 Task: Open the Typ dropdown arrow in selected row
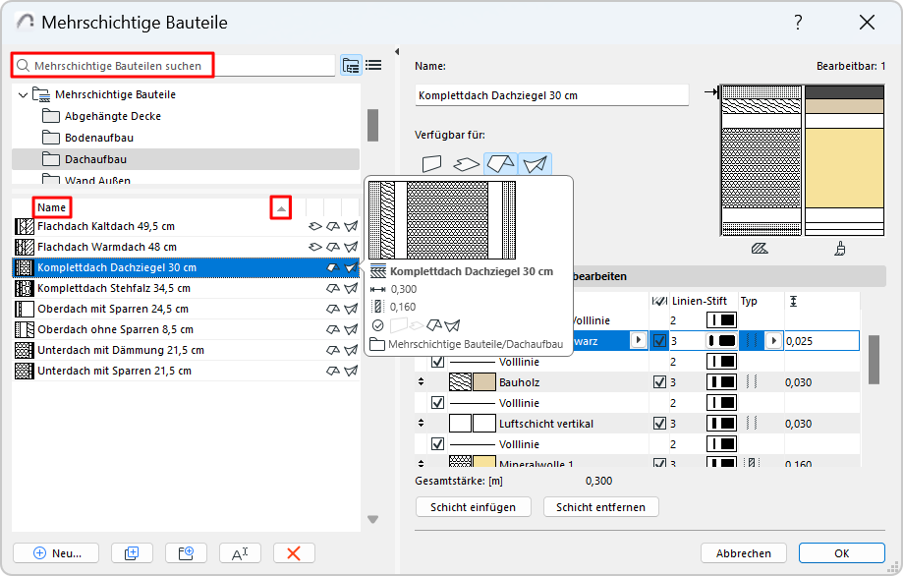pyautogui.click(x=773, y=341)
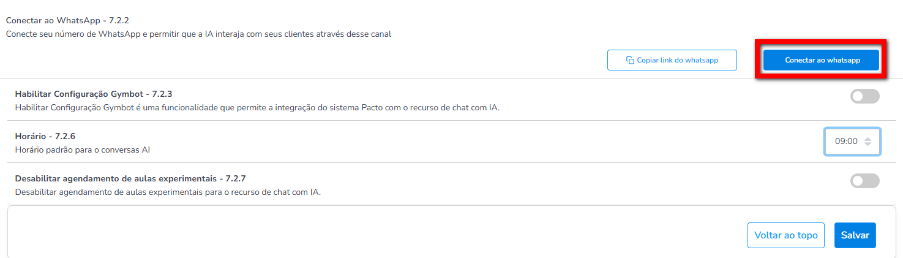Click the Horário padrão para o conversas AI text
This screenshot has width=903, height=258.
coord(83,150)
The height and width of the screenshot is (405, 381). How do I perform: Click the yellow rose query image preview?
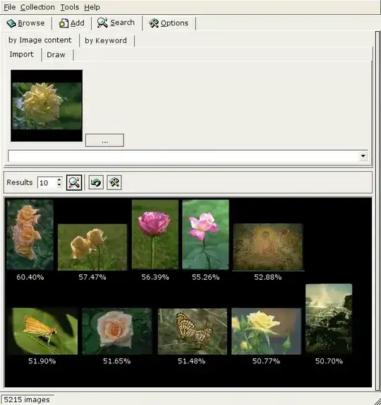tap(47, 105)
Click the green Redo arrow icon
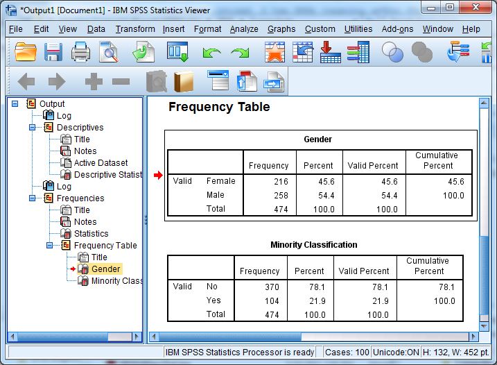Image resolution: width=497 pixels, height=365 pixels. coord(240,53)
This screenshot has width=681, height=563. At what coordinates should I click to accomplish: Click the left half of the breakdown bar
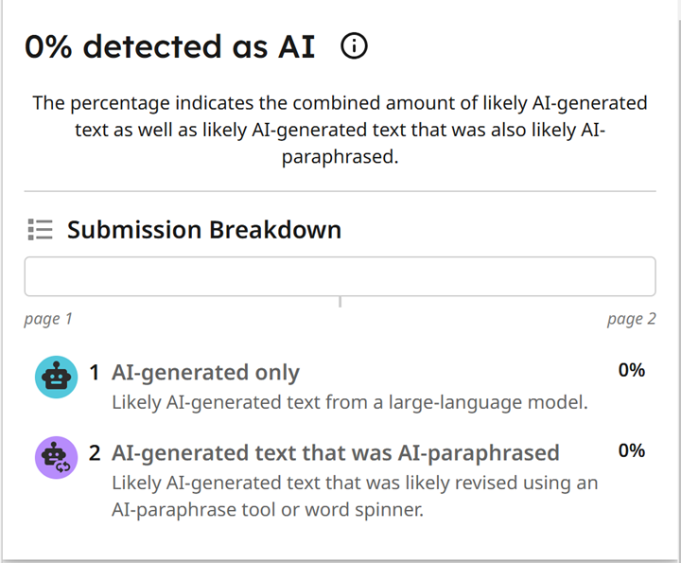pos(183,276)
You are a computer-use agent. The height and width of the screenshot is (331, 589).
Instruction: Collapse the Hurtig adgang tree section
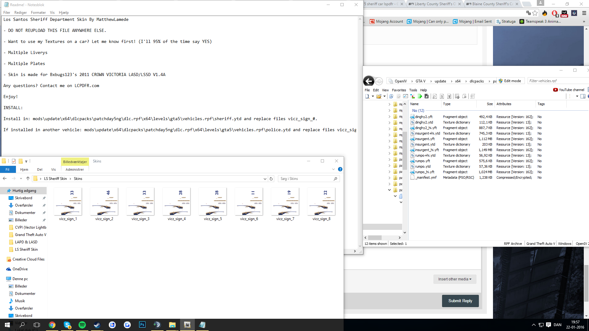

» **What is expected**
Can you print all of the rows above line for line, without changing any wording, and leave the pictures out?

» **Exercise response**
 Task: Open the Typ dropdown arrow in selected row
pyautogui.click(x=773, y=341)
Click the Horário padrão para o conversas AI text
This screenshot has width=903, height=258.
coord(83,150)
The height and width of the screenshot is (405, 381). How do I perform: Click the yellow rose query image preview?
tap(47, 105)
Click the green Redo arrow icon
Image resolution: width=497 pixels, height=365 pixels. coord(240,53)
This screenshot has width=681, height=563. At what coordinates should I click to accomplish: Click the left half of the breakdown bar
pos(183,276)
You are a computer-use agent. The height and width of the screenshot is (331, 589).
Instruction: Collapse the Hurtig adgang tree section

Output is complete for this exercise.